* **TASK MATERIAL**
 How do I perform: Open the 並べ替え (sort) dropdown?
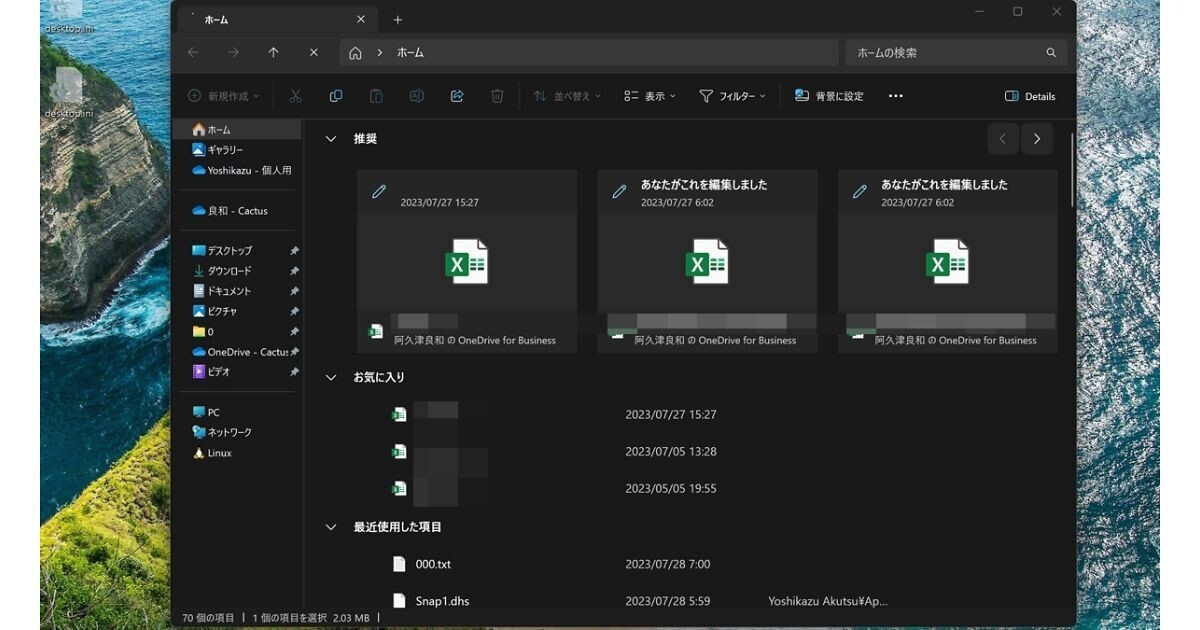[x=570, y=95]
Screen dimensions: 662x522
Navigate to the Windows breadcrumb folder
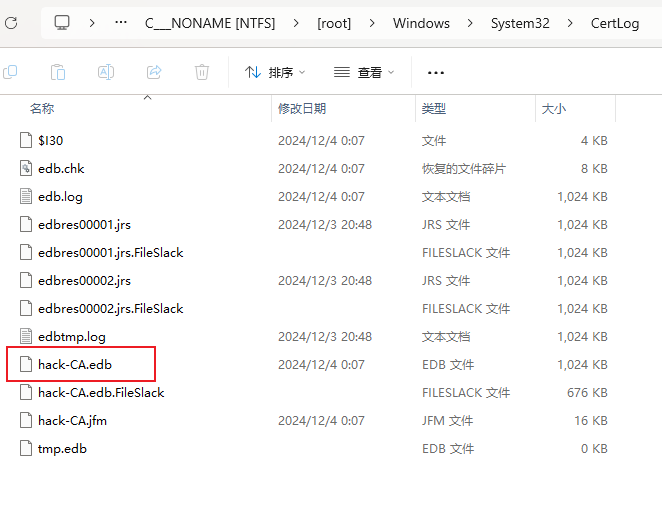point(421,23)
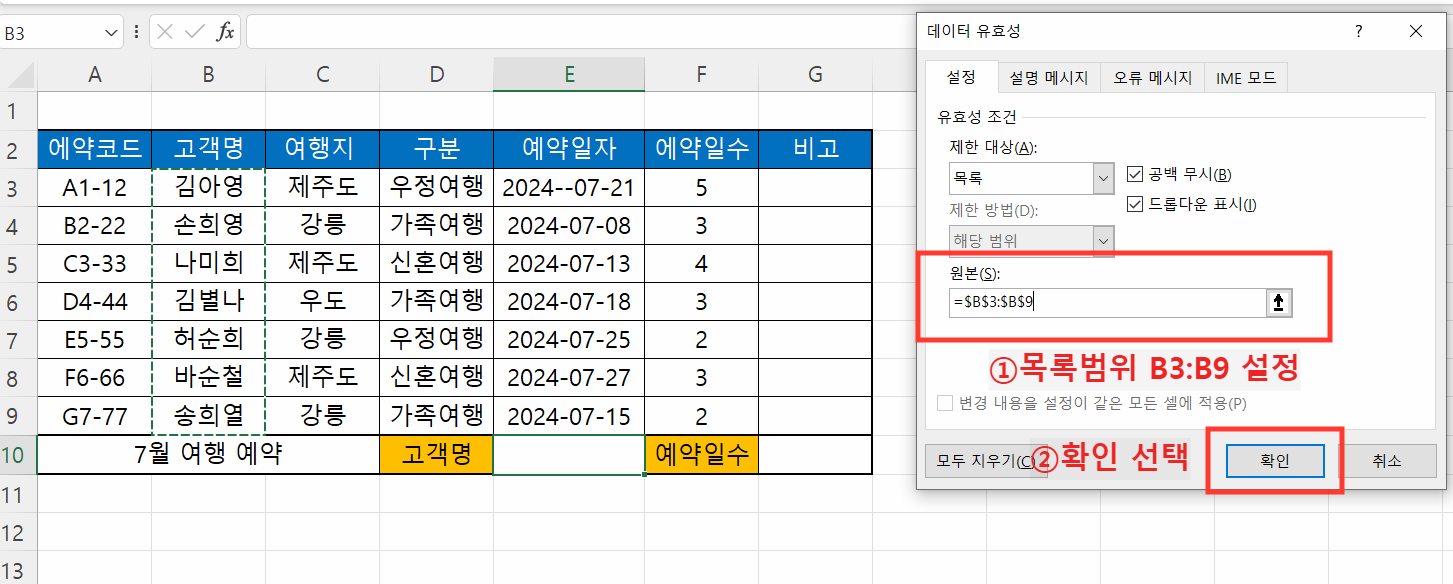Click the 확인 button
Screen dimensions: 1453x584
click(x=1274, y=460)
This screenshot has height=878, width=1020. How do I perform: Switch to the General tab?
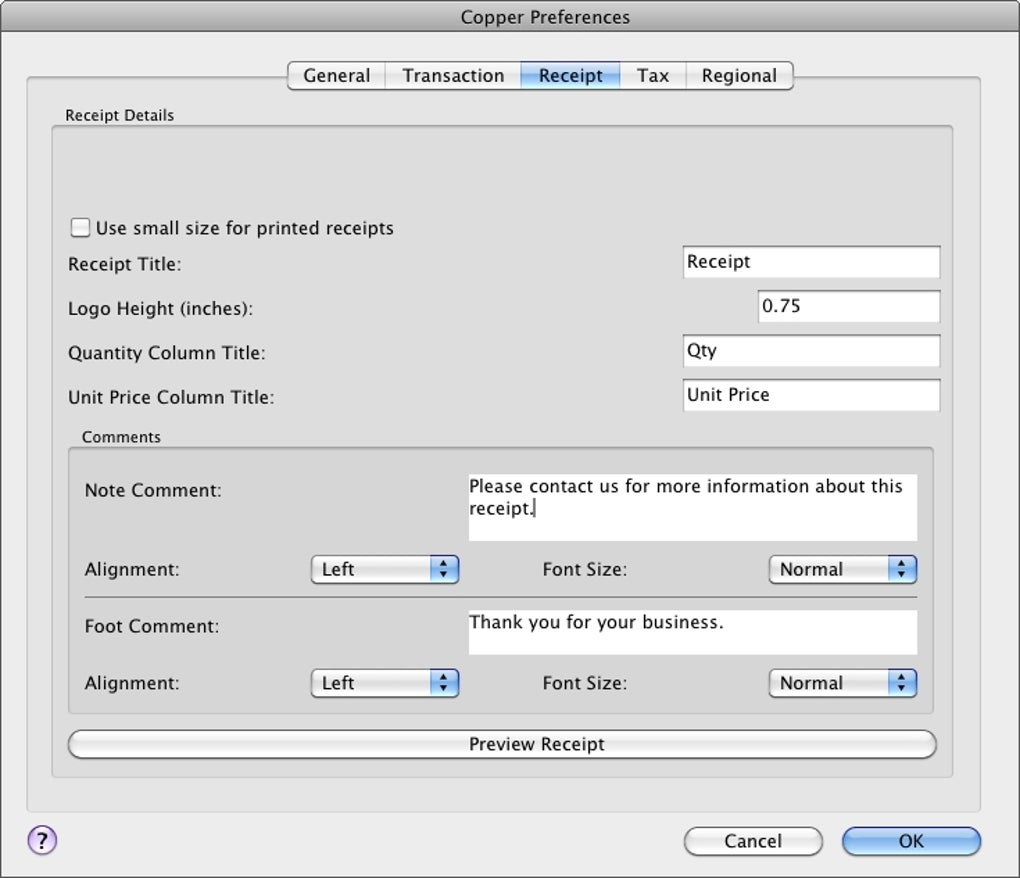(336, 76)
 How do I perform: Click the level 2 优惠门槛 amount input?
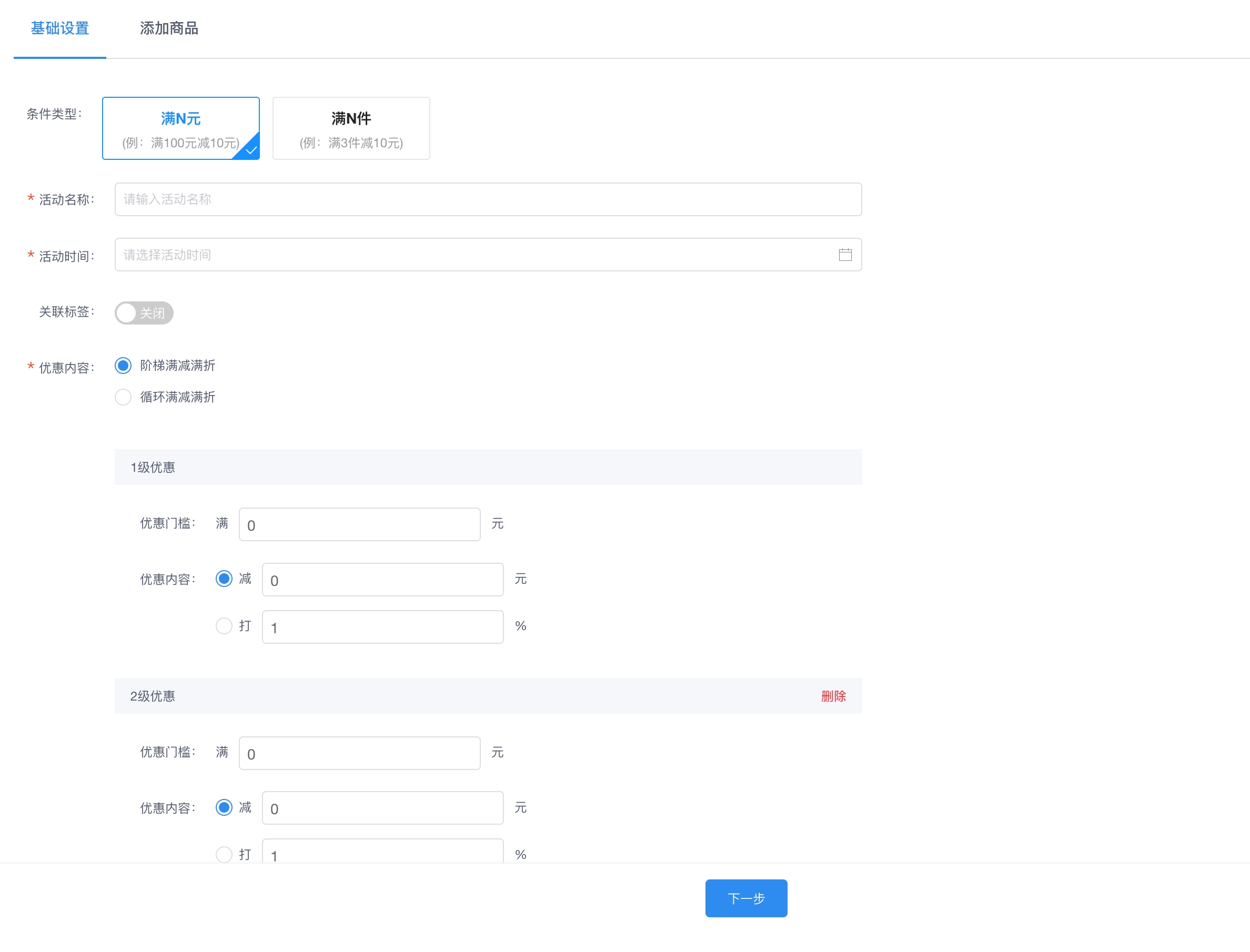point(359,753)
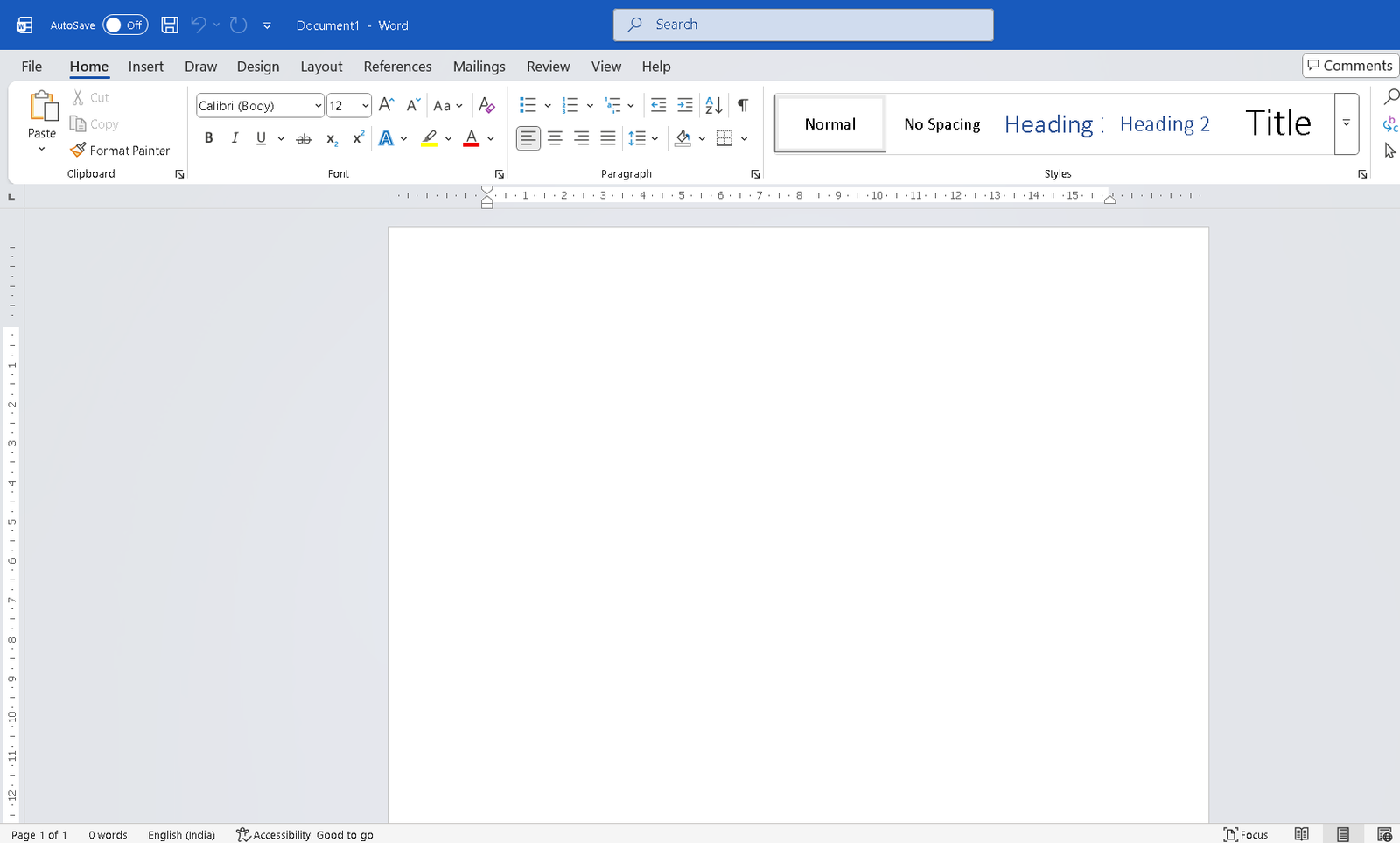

* **STATED GOAL**
Replace "amount input" with "amount field" in the material, starting with the line that contains "How do I perform: Click" and going on through the end of the material. Reproduce those lines with nothing else changed, and leave out the pictures.

* **WRITTEN ANSWER**
 How do I perform: Click the level 2 优惠门槛 amount field?
point(359,753)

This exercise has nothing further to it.